Stored data
************
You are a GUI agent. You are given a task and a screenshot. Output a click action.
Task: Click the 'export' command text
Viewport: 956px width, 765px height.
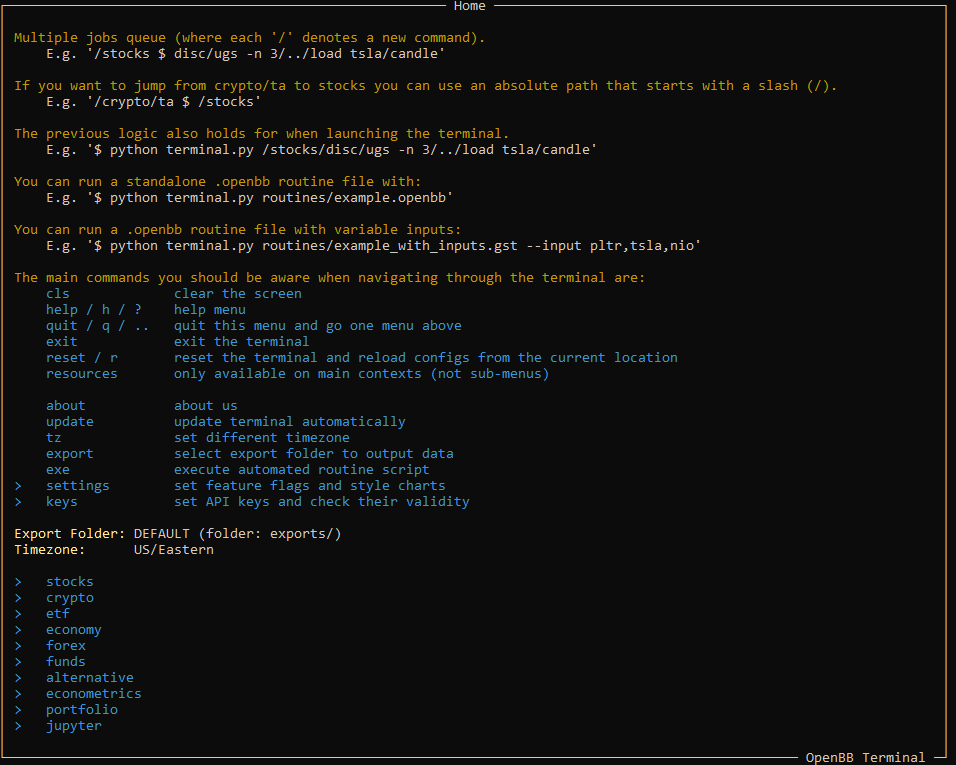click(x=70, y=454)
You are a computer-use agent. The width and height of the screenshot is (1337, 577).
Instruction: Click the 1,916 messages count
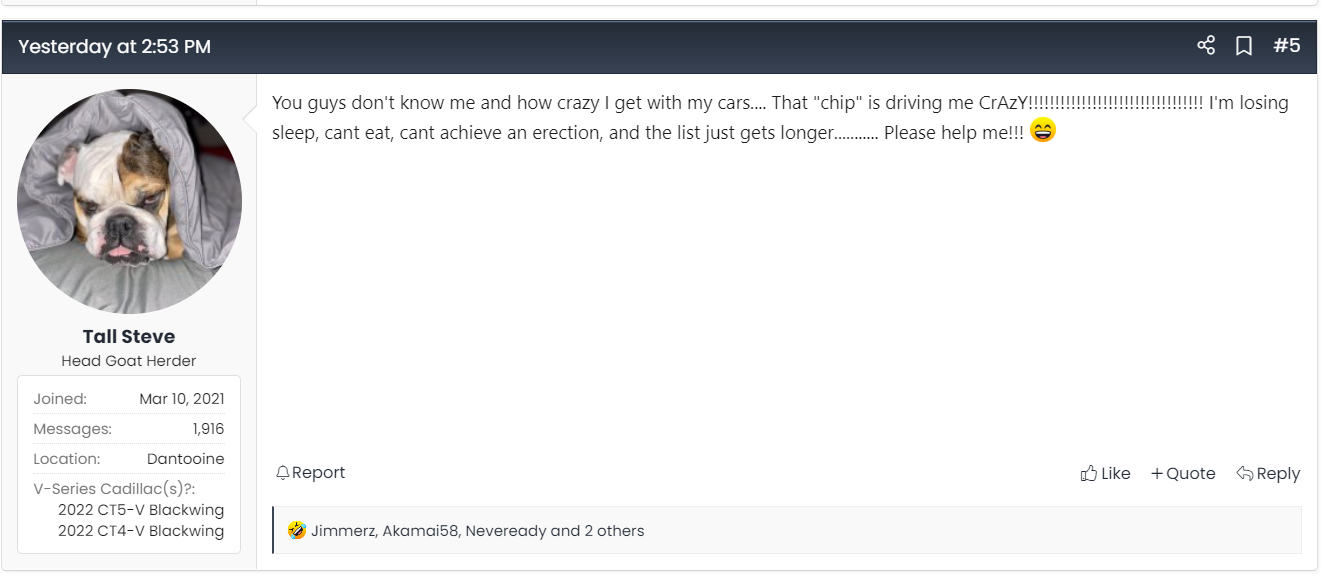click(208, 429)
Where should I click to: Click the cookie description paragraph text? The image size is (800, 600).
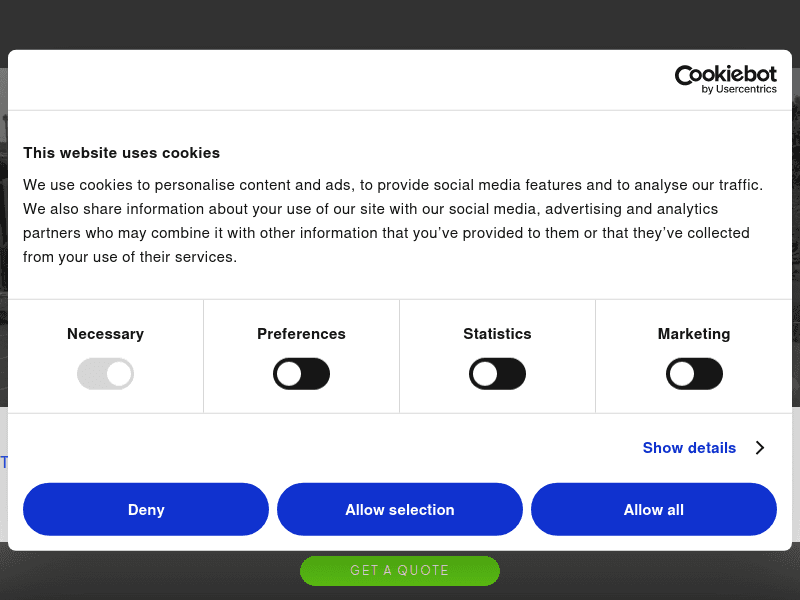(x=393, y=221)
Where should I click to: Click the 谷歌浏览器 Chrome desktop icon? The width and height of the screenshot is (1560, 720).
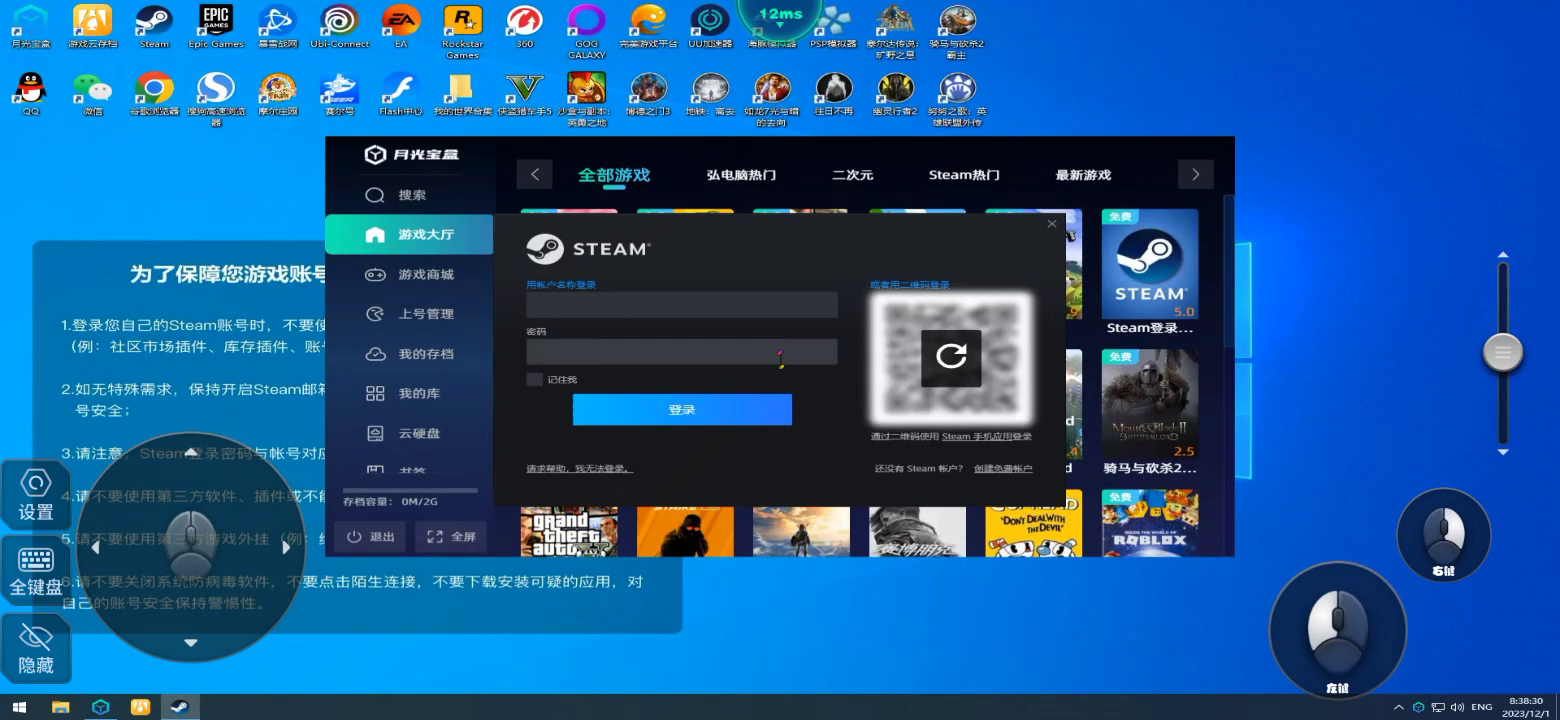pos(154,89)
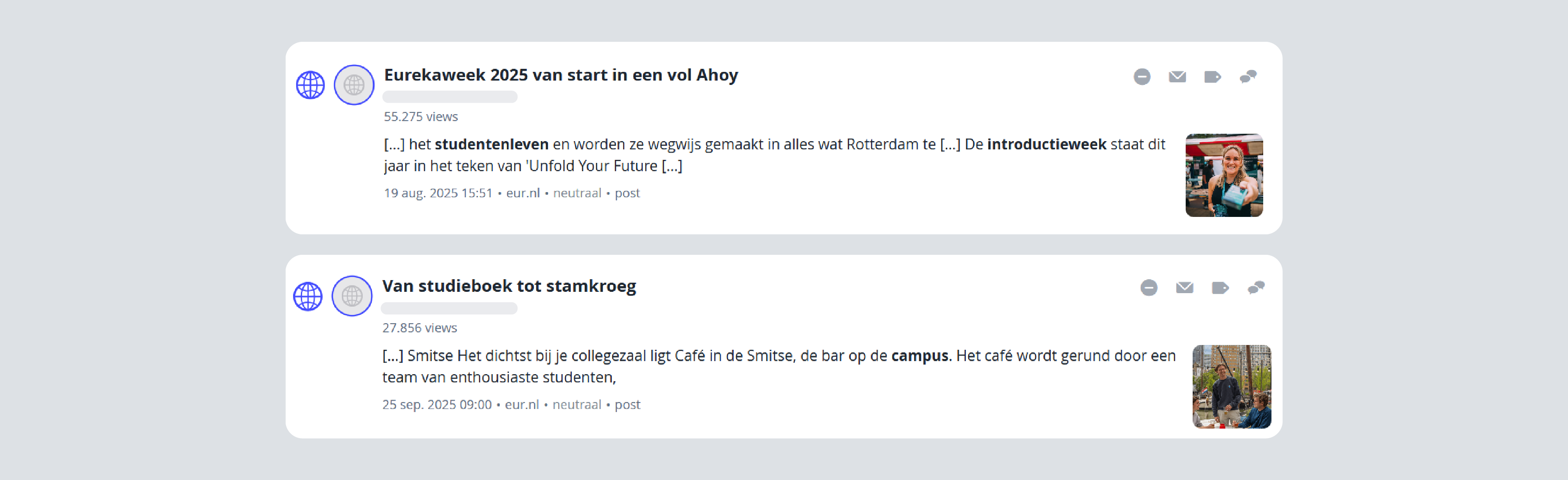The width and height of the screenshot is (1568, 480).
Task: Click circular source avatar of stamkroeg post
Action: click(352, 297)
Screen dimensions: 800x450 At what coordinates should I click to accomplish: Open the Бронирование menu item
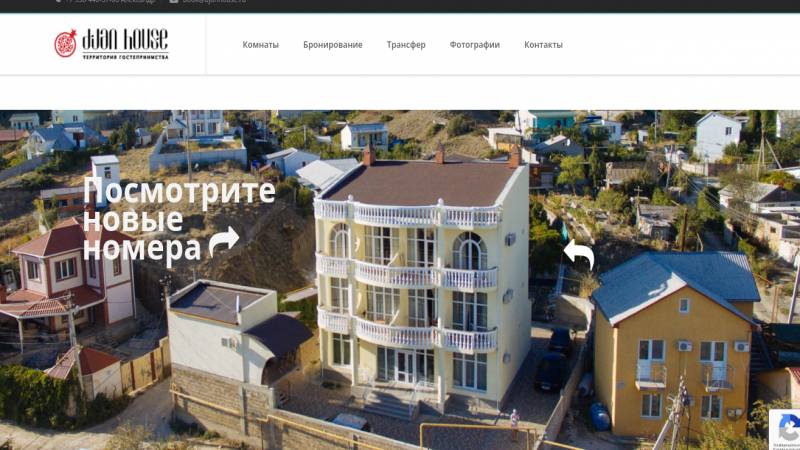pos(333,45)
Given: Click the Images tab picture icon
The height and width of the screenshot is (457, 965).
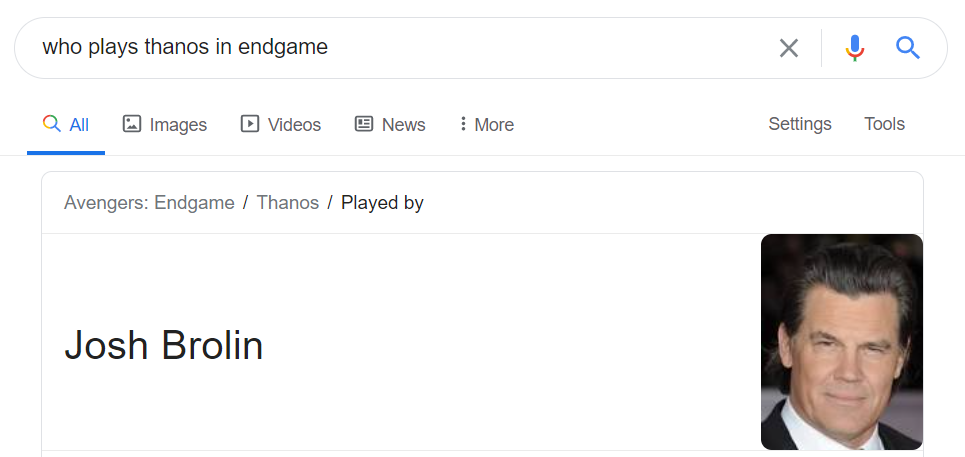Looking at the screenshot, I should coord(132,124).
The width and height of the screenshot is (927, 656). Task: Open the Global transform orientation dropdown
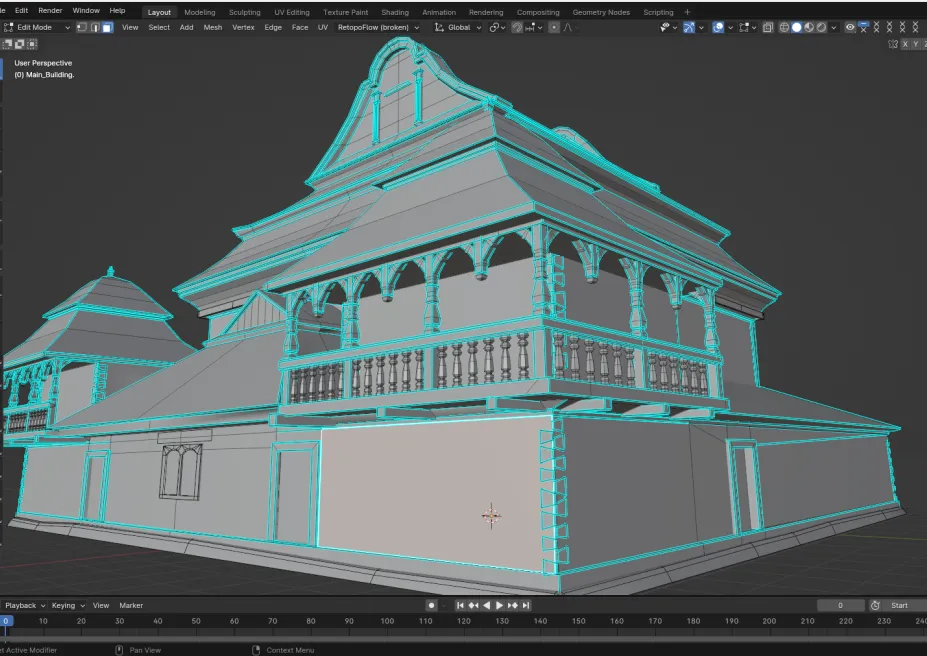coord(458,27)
************
* _Your task_:
Change "Where should I click to" to "Where do I click to" throughout these lines, keeping everything else the same and leaving out the pictures.

* _Output of the exercise_:
You are a GUI agent. You are given a task and a screenshot. Output a click action.
Task: Click the 'export' command text
Viewport: 956px width, 765px height.
click(x=70, y=454)
You are a computer-use agent. The width and height of the screenshot is (1337, 577).
Instruction: Click the 1,916 messages count
click(208, 429)
Where do I click to: Click the cookie description paragraph text? The image size is (800, 600).
(x=393, y=221)
Where do I click to: Click the 谷歌浏览器 Chrome desktop icon? The width and height of the screenshot is (1560, 720).
pos(154,89)
The width and height of the screenshot is (1568, 480).
Task: Click circular source avatar of stamkroeg post
Action: click(352, 297)
Screen dimensions: 800x450 At what coordinates should I click to accomplish: Open the Бронирование menu item
pos(333,45)
Given: Click the Images tab picture icon
The height and width of the screenshot is (457, 965).
Looking at the screenshot, I should coord(132,124).
The width and height of the screenshot is (927, 656). Task: Open the Global transform orientation dropdown
coord(458,27)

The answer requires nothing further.